[Raw records start]

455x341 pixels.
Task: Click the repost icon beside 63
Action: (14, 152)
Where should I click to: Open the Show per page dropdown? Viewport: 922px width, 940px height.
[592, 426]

[Raw records end]
[Raw records start]

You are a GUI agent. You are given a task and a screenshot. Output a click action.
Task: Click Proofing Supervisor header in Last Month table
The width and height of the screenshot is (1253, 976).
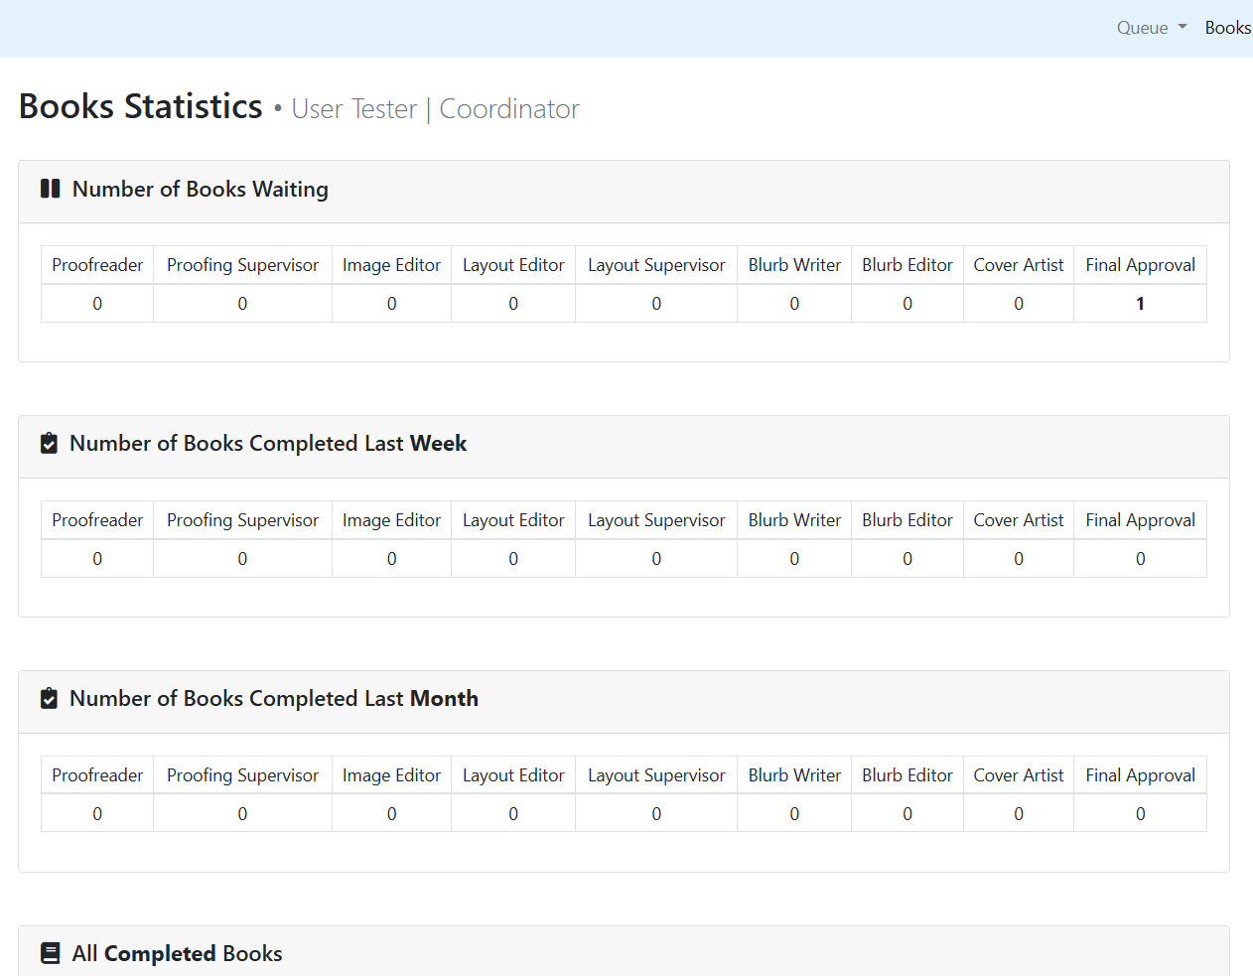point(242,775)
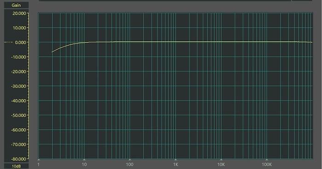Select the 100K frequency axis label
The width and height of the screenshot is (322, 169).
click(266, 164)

[Raw records end]

[Your task]: Retype the items verbatim, beginning at the line that contains "You are a GUI" and stopping after the line that contains "click(266, 164)". Omit the pictures from your answer.

[Expected answer]:
You are a GUI agent. You are given a task and a screenshot. Output a click action.
Task: Click Proofing Supervisor header in Last Month table
The width and height of the screenshot is (1253, 976).
point(242,775)
Select the 100K frequency axis label
The width and height of the screenshot is (322, 169).
click(266, 164)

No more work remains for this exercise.